Published: March 5, 2010

Faculty conversations: Chris Waters

Contact(s): Brian Vernellis University Relations student writer office: (517) 355-2281

Chris Waters’ research of bacteria biofilm may help the medical field battle infections. Waters, an assistant professor in the Department of Microbiology and Molecular Genetics, has made gains in understanding how bacteria defend themselves.

When bacteria find a surface, it begins to secrete a substance that produces a protective barrier from predators. Under this barrier, bacteria gather to form biofilm. Waters’ research focuses on how biofilm forms in bacterial pathogens and how they are involved in diseases.

“The National Institutes of Health has estimated that 80 percent of all bacterial infections rely on biofilms to one extent or another,” Waters said. “So it’s a really big medical problem.”

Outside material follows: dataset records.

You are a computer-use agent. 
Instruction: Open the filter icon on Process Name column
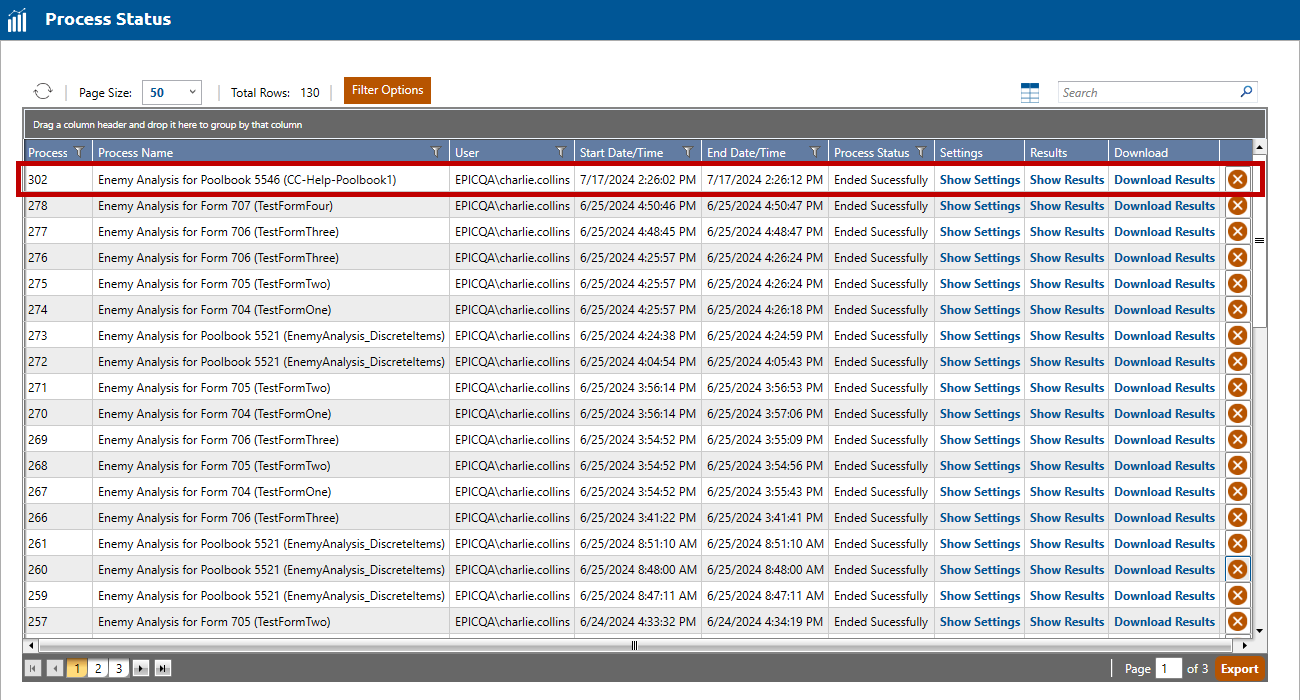click(x=435, y=153)
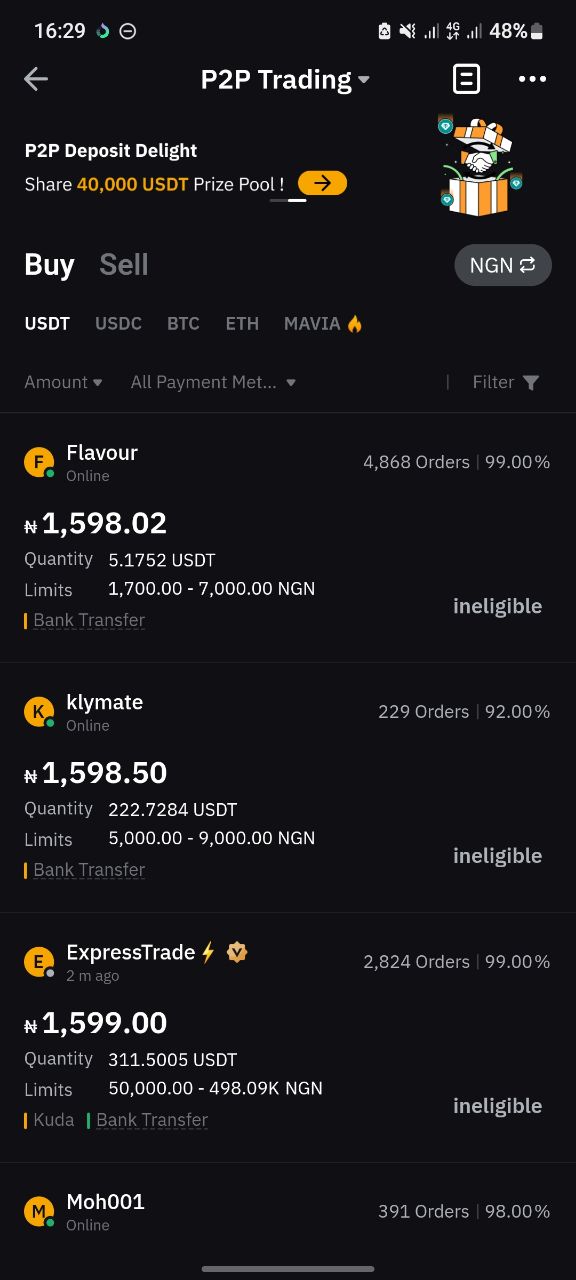
Task: Open the three-dots more options menu
Action: (x=532, y=79)
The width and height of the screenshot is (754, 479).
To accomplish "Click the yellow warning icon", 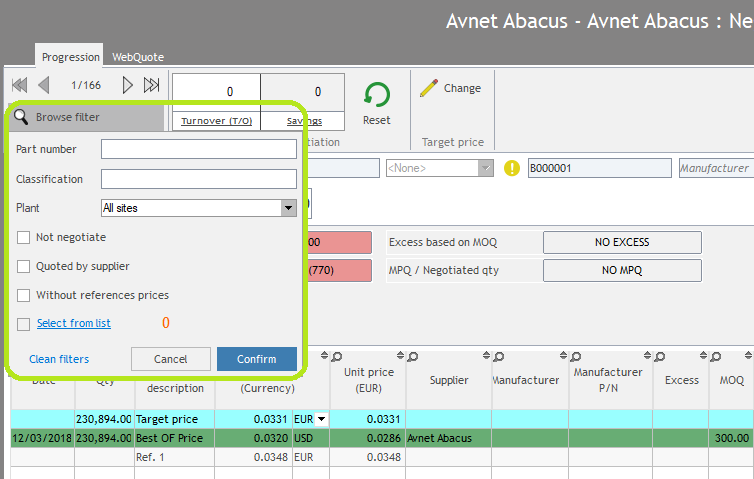I will pyautogui.click(x=512, y=169).
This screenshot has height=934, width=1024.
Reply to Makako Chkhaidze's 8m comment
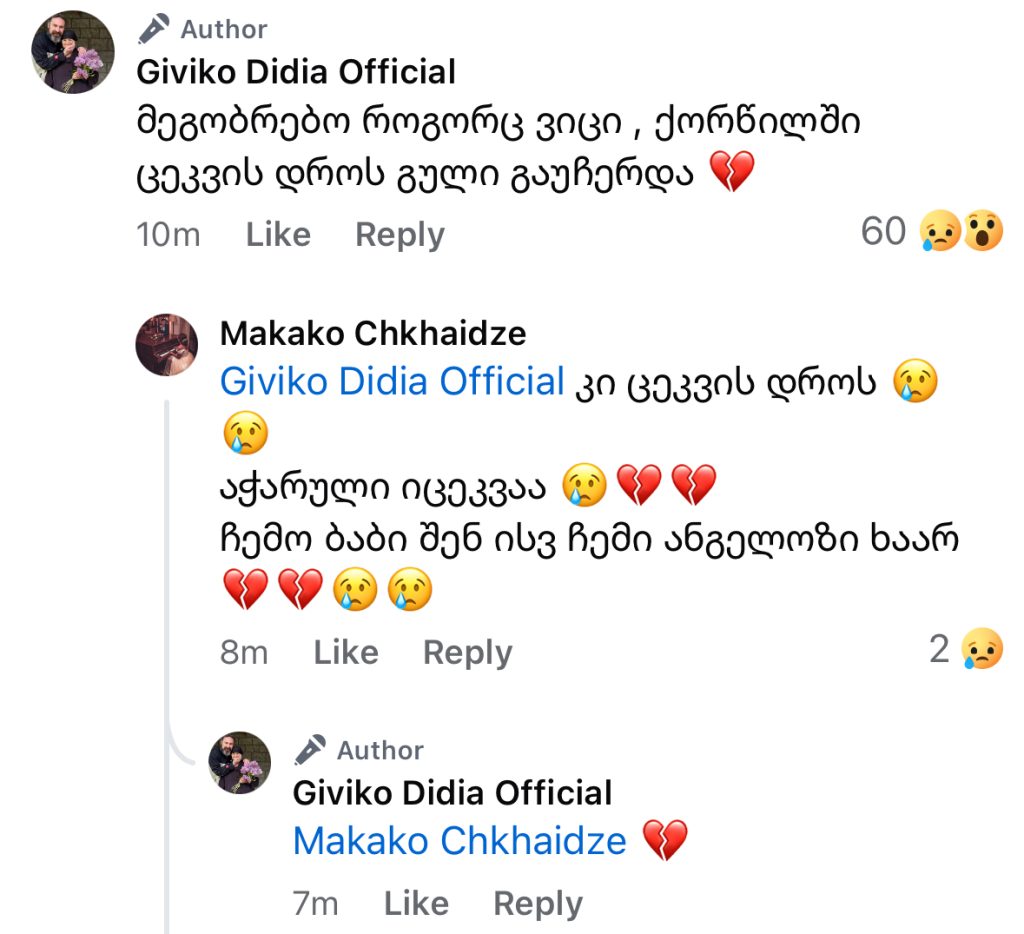[467, 652]
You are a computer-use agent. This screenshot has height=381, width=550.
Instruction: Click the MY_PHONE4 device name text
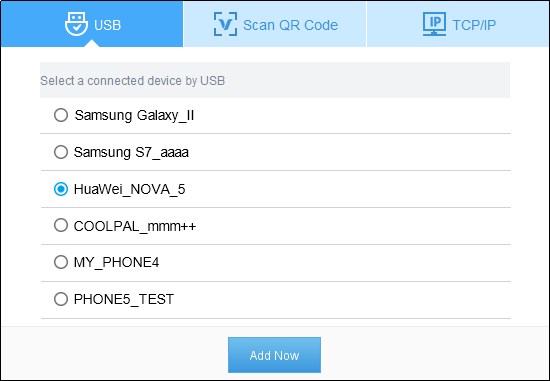click(x=116, y=262)
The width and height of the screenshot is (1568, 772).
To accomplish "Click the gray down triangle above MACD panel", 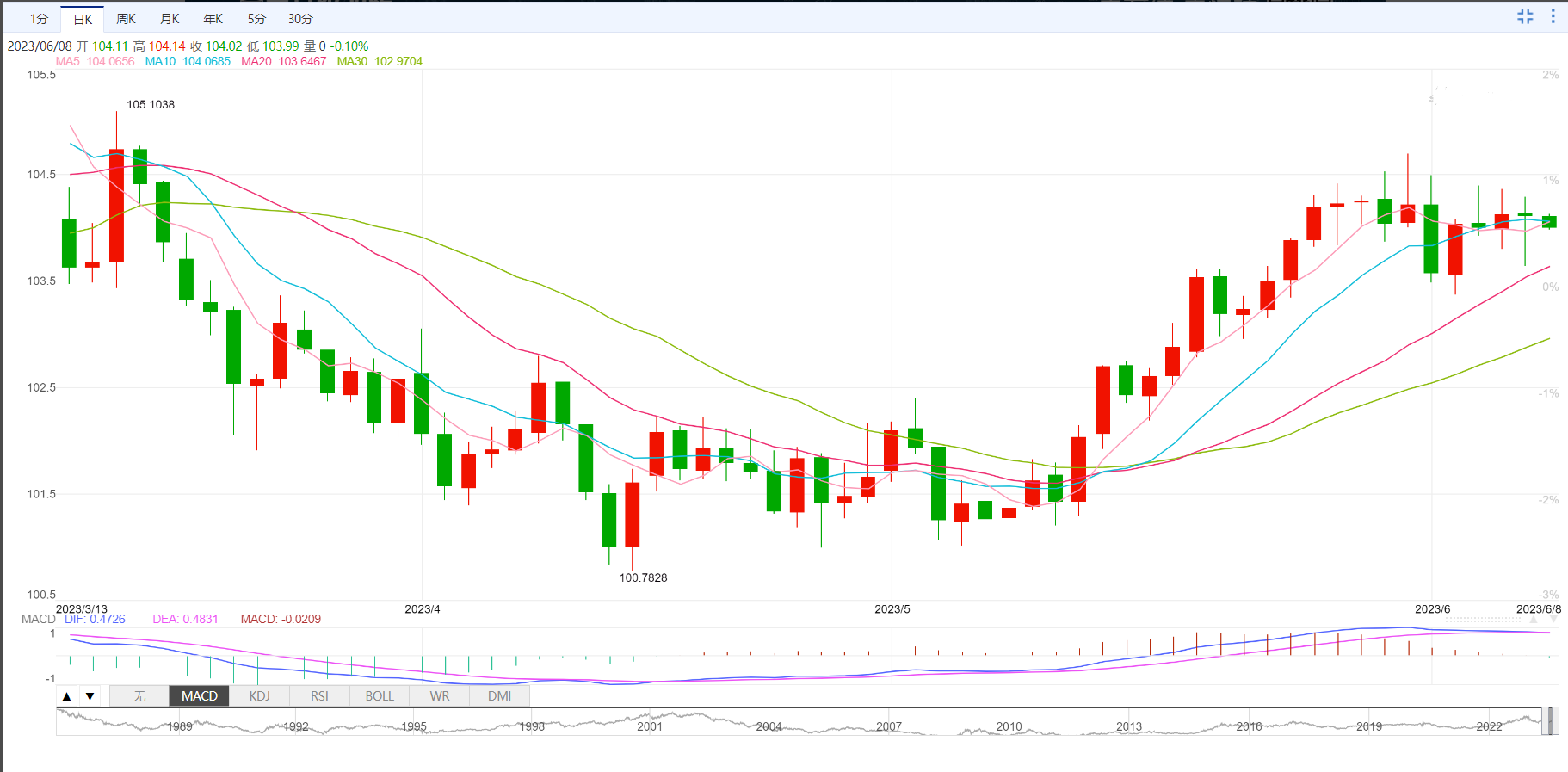I will [1554, 619].
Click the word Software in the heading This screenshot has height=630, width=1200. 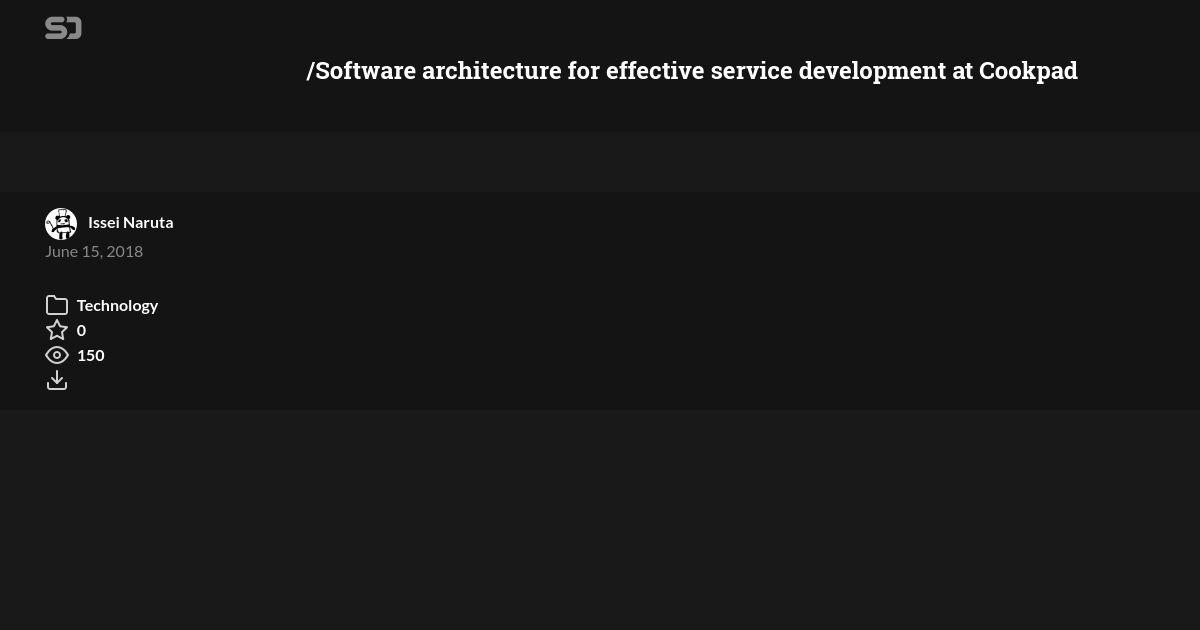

There are two problems when solving the biofilm problem – one, the immune system can’t clear bacteria out because of the protective layer and, two, antibiotics aren’t as effective as they once were against biofilm. But, Waters’ research has discovered a way to block the enzyme in bacteria that signals the production of biofilm.

“We think that these could be really interesting therapeutics because the vast majority of bacteria have this signaling system, and the enzymes all work the same way,” Waters said.

“So if you can inhibit the enzyme in one pathogen, it will work in another. This could be a broad spectrum kind of approach.”